Beraprost Upregulates KV Channel Expression and Function via EP4 Receptor in Pulmonary Artery Smooth Muscle Cells Obtained from Rats with Hypoxia-Induced Pulmonary Hypertension

The reduced expression and function of voltage-dependent potassium (K-V) channels have been involved in the pathogenesis of hypoxia-induced pulmonary hypertension (HPH), leading to pulmonary vasoconstriction and vascular remodeling, while the upregulation of K-V channels is of therapeutic significance for pulmonary hypertension. Beraprost sodium (BPS) has been shown to be effective in patients with pulmonary hypertension. However, the effect of BPS on O-2-sensitive K-V channels in pulmonary artery smooth muscle cells (PASMCs) remains unclear. In the present study, the effect of BPS on rats with HPH was observed, and the influence of BPS on the expression and function of O-2-sensitive K-V channels in PASMCs was investigated. The results revealed that BPS reduced mean pulmonary artery pressure, suppressed right ventricular hypertrophy, and attenuated the remodeling of pulmonary arteries in rats exposed to discontinuous hypoxia for 4 weeks (8 h/day).

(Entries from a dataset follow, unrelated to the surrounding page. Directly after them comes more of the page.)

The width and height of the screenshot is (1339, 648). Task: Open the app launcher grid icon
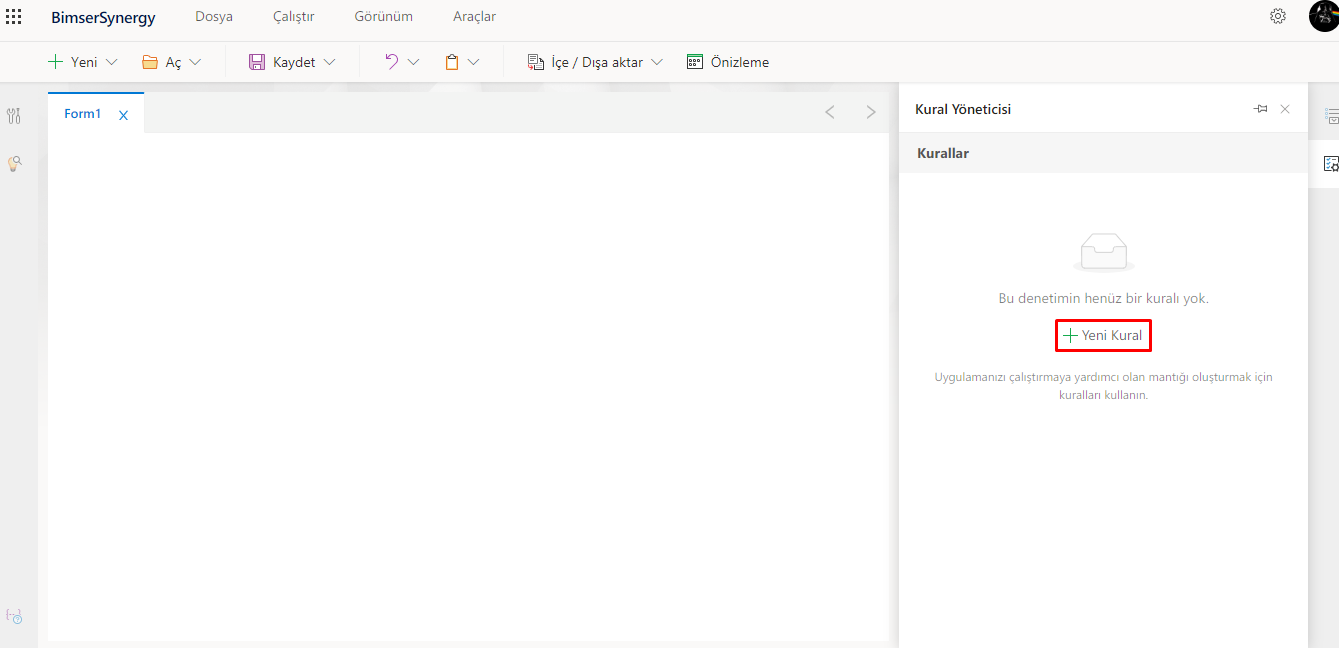click(x=14, y=17)
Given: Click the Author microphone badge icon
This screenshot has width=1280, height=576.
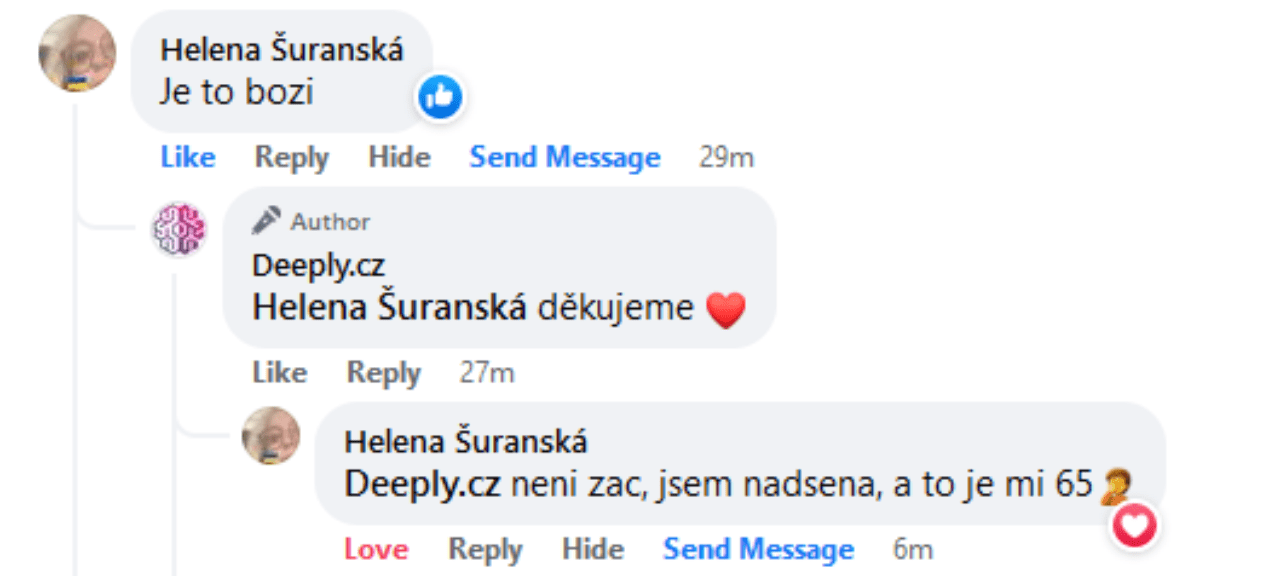Looking at the screenshot, I should [266, 221].
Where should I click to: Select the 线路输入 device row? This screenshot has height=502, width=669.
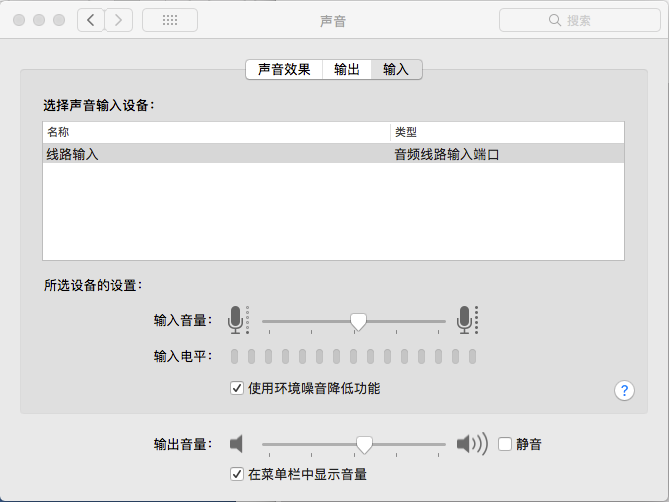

This was accompanied with the significantly upregulated expression of K-V channel alpha-subunits (K(V)1.2, K(V)1.5 and K(V)2.1) and O-2-sensitive voltage-gated K+ (K-V) channel current (I-K(V)) in small pulmonary arteries in HPH model rats, as well as in hypoxia-induced PASMCs. Furthermore, in vitrostudies have revealed that the upregulation of BPS on O-2-sensitive K-V channels was significantly inhibited after treatment with prostaglandin E-2 receptor subtype EP4 antagonist GW627368X. Taken together, these results suggest that BPS attenuates the development of HPH through the upregulation of O-2-sensitive K-V channels, which was probably via the EP4 receptor-related pathway.